ASSIGNMENT
Check each line of the entries below for the string "Task"; copy every line where it appears.

PROVIDED ENTRIES
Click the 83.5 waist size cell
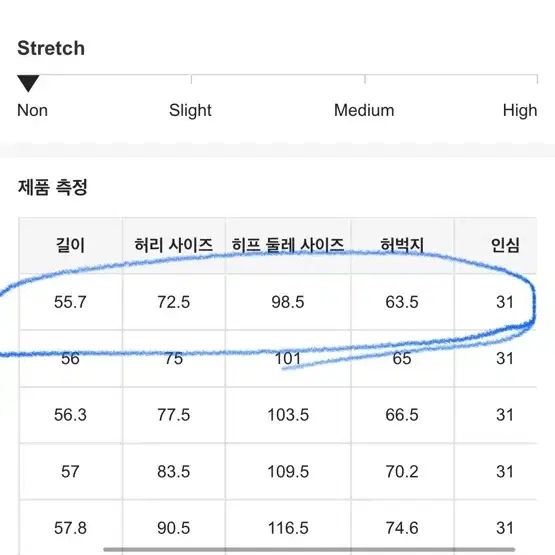 click(x=173, y=472)
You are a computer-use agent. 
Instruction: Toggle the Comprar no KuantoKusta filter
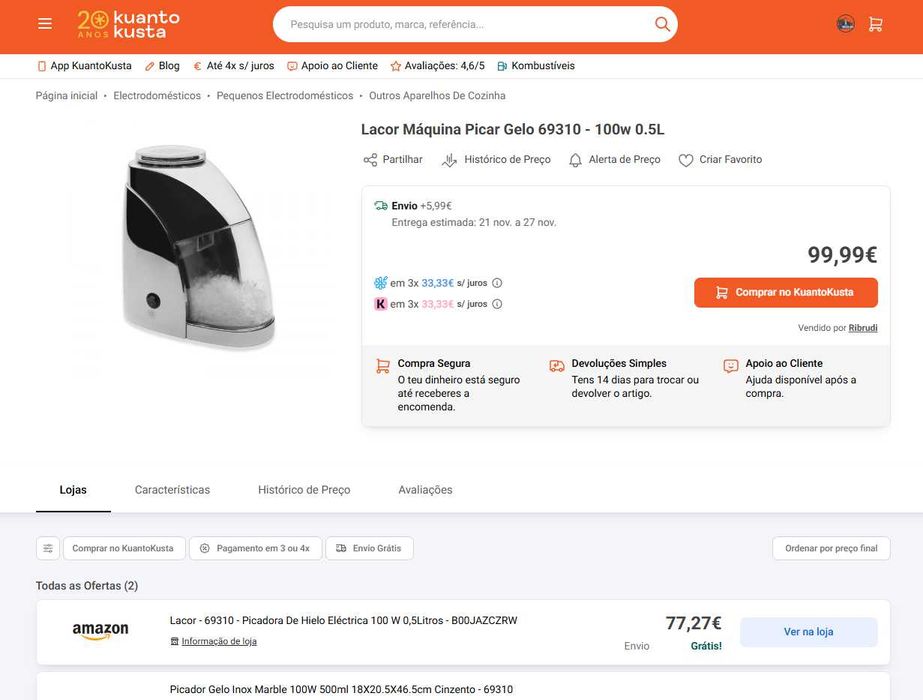pyautogui.click(x=123, y=548)
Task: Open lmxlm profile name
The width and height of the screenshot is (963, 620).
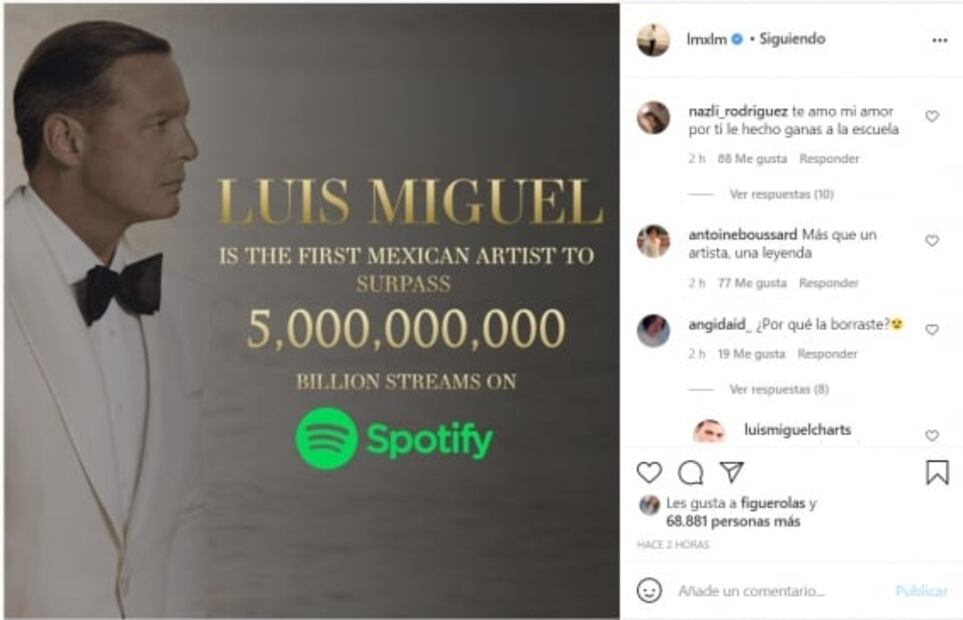Action: pyautogui.click(x=706, y=39)
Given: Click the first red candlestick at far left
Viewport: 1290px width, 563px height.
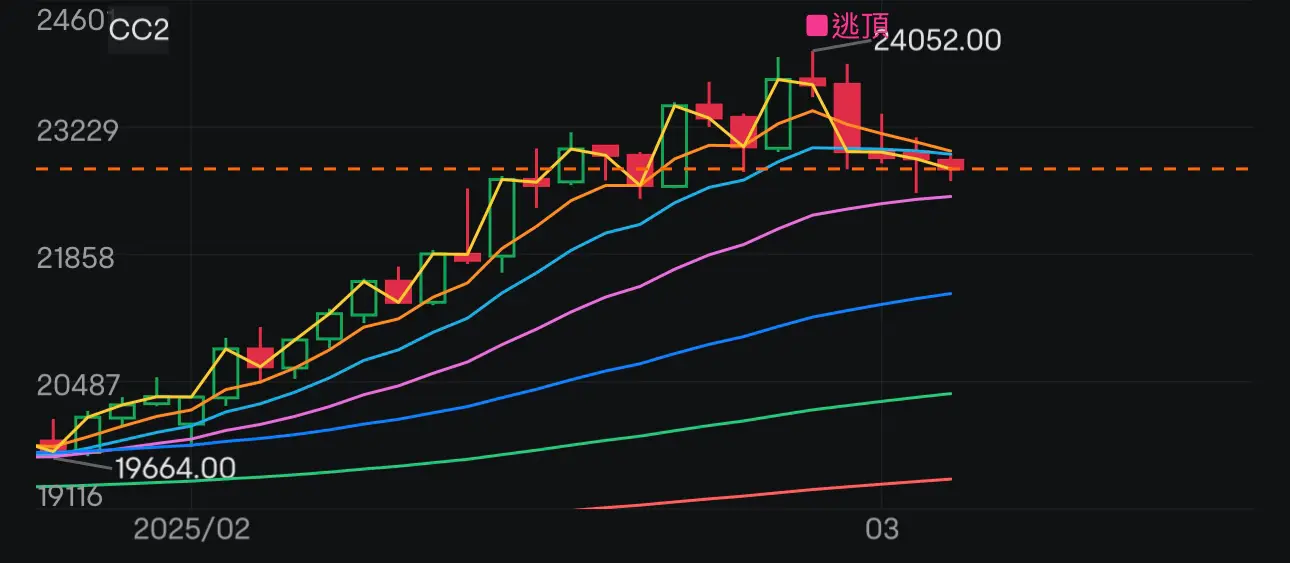Looking at the screenshot, I should click(48, 447).
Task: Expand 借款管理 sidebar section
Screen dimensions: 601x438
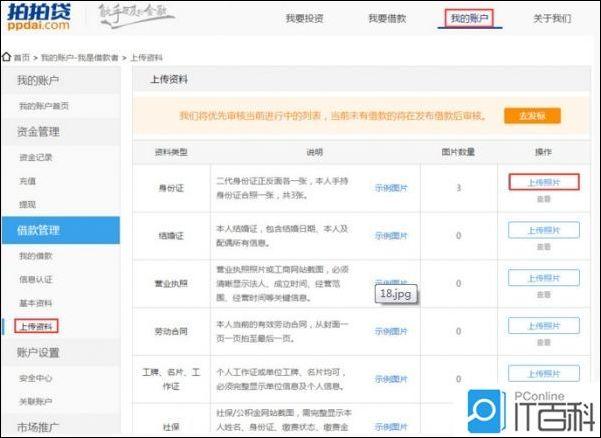Action: (61, 230)
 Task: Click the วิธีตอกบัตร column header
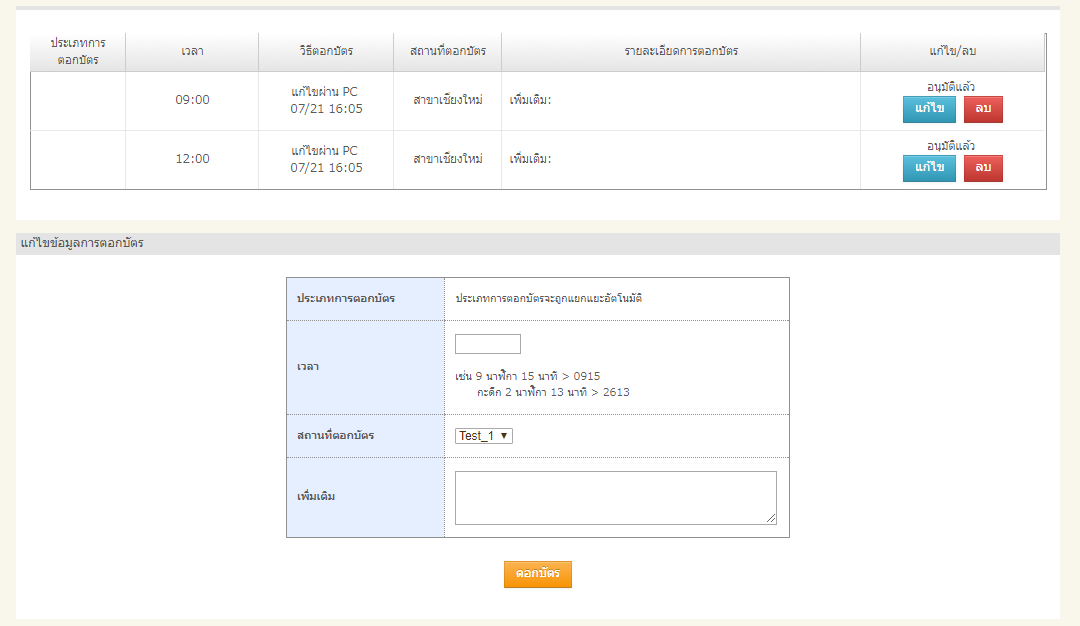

ANSWER AREA
Task: Open lmxlm profile name
Task: Expand 借款管理 sidebar section
 Task: Click the วิธีตอกบัตร column header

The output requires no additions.